_Excerpted passage_:
•••

August 23, 2010

Some Things Never Change

So my last post was about all of the differences between "Americaland" and Zambia...since then I have been trying to make myself very aware of the things that make me think..."this feels like home"

1. The "mom look." This is at the top of my list because I am a daughter that had many not so hot ideas in my day....therefore Momma Julie mastered this look from when I was a young age. At least I think that she must have mastered it when I was young otherwise I wouldn't be alive today...I feel like that look stopped me from making many bad decisions in my day.
But back to my point...this mom look transcends cultures...I have seen it in use in in the Village many times. It is the same look that I am sure has kept the Zambian population what it is today because without that look the little iwe minds would have gotten themselves killed. I too in fact have had the look used on me by my host mothers in the Village...I have two: my actual host mother, and my crazy neighbor that tried to rip my arm apart you will remember from a previous post.
What I am saying is I feel like this look comes the day you give birth and never really goes away. God bless the look for having the ability to stop me and many other immature thinkers across the world dead in our tracks!

2. Keeping on the mom theme....The whiny mom voice. My personal favorite way to utilize this voice has always been from my bed on a Saturday morning while my mom loudly throws dishes around to wake Zach and I up. I use it to get her to stop making so much damn noise at 10:00 in the morning...I mean for Christ sake we are trying to sleep!

•••

_Given records_:
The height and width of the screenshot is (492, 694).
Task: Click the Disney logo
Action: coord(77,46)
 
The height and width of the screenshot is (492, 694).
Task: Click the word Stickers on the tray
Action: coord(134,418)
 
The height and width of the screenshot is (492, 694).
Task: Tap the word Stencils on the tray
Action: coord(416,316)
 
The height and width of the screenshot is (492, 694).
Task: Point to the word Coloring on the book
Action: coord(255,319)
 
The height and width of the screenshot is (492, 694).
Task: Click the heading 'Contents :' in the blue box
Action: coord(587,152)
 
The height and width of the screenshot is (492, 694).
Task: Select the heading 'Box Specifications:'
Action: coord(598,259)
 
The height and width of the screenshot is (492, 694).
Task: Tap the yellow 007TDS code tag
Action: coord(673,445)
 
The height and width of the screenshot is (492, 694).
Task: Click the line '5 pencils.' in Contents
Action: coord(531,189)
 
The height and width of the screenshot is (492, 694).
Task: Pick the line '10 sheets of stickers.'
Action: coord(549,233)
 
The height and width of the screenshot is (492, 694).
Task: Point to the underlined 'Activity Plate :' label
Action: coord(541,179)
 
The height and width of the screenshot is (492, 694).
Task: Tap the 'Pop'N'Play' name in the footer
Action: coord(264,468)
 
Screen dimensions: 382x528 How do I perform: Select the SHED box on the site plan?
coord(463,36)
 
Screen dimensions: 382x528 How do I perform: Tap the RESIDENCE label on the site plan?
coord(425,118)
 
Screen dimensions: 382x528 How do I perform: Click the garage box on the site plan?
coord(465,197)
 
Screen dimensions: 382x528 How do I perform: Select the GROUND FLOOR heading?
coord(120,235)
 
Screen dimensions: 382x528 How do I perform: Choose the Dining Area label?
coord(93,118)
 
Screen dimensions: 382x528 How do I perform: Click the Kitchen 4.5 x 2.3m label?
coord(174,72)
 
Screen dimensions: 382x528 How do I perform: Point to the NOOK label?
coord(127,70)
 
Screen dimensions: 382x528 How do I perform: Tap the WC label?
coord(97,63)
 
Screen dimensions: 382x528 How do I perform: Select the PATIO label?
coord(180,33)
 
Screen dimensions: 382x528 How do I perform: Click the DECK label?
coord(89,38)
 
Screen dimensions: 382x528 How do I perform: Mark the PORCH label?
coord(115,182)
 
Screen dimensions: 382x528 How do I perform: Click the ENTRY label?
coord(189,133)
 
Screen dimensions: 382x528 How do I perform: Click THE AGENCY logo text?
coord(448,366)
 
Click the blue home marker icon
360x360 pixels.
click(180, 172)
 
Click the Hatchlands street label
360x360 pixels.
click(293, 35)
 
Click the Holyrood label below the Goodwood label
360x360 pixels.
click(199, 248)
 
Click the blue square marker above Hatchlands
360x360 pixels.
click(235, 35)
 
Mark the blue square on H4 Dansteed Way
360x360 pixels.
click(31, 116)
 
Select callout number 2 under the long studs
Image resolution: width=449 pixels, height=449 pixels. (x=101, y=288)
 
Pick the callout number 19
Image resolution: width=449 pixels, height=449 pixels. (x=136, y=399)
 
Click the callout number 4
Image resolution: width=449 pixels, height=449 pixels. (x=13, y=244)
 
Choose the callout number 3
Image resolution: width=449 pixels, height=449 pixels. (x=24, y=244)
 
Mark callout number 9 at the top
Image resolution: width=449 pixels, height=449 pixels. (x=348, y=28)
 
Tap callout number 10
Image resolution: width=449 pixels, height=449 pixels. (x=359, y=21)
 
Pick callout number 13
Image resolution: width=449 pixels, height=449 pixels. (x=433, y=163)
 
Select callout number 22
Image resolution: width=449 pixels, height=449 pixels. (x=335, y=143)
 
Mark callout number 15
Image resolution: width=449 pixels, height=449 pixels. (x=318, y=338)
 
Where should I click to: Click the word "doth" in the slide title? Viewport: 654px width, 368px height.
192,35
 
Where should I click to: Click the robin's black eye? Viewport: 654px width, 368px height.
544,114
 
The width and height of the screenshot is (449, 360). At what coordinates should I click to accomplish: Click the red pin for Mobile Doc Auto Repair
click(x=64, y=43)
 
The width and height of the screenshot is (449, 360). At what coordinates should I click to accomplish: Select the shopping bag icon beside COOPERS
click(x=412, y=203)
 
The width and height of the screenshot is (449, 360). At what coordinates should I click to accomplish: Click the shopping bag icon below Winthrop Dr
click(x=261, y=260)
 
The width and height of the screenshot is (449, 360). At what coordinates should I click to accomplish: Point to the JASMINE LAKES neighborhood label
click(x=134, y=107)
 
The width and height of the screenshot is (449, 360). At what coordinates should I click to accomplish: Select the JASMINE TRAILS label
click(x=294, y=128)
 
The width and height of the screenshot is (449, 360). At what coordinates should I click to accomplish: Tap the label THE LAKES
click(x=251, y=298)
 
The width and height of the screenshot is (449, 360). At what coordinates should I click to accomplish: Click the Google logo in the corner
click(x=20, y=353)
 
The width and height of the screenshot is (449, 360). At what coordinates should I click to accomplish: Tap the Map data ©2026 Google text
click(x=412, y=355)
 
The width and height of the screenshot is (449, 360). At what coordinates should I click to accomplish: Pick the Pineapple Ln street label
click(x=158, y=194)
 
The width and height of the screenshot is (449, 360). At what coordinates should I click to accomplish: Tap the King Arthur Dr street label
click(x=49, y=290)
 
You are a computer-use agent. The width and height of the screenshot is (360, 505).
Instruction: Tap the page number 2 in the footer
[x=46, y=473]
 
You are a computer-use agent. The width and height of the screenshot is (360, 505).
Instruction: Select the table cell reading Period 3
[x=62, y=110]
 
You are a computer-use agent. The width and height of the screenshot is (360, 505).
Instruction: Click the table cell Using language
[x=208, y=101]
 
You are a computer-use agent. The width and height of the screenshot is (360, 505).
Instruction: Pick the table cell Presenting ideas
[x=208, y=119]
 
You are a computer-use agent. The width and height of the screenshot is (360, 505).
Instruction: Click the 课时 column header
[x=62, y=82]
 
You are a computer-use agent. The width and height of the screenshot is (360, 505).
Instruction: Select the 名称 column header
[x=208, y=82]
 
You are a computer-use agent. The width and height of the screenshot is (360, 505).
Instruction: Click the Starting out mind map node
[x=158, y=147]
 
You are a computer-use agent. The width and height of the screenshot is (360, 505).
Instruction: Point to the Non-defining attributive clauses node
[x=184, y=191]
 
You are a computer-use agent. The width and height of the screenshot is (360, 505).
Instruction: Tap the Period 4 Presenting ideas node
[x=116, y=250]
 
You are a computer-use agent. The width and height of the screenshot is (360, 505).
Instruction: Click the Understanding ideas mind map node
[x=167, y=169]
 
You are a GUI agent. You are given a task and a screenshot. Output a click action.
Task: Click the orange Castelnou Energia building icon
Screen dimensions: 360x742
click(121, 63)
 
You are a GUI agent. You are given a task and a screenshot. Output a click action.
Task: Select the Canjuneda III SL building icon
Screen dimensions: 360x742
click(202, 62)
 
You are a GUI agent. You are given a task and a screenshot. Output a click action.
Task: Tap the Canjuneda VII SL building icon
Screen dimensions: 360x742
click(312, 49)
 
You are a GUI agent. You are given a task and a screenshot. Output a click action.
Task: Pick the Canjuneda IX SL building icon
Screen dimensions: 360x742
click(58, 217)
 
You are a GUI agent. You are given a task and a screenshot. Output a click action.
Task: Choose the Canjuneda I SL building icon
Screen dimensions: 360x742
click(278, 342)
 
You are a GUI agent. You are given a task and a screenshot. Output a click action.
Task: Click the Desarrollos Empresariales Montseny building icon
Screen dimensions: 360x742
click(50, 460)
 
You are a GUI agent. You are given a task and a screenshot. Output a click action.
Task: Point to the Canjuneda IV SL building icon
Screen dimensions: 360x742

•••

_Problems to solve_:
1 – List everyone the "Some Things Never Change" post says has used the "mom look" on the writer.
2 – In the "Some Things Never Change" post, at what time does the mom throw dishes around on a Saturday morning?

_Solution list_:
1 –
- Momma Julie, the writer's mother
- The writer's actual host mother in the Village
- The writer's neighbor who tried to rip the writer's arm apart

2 – At 10:00 in the morning.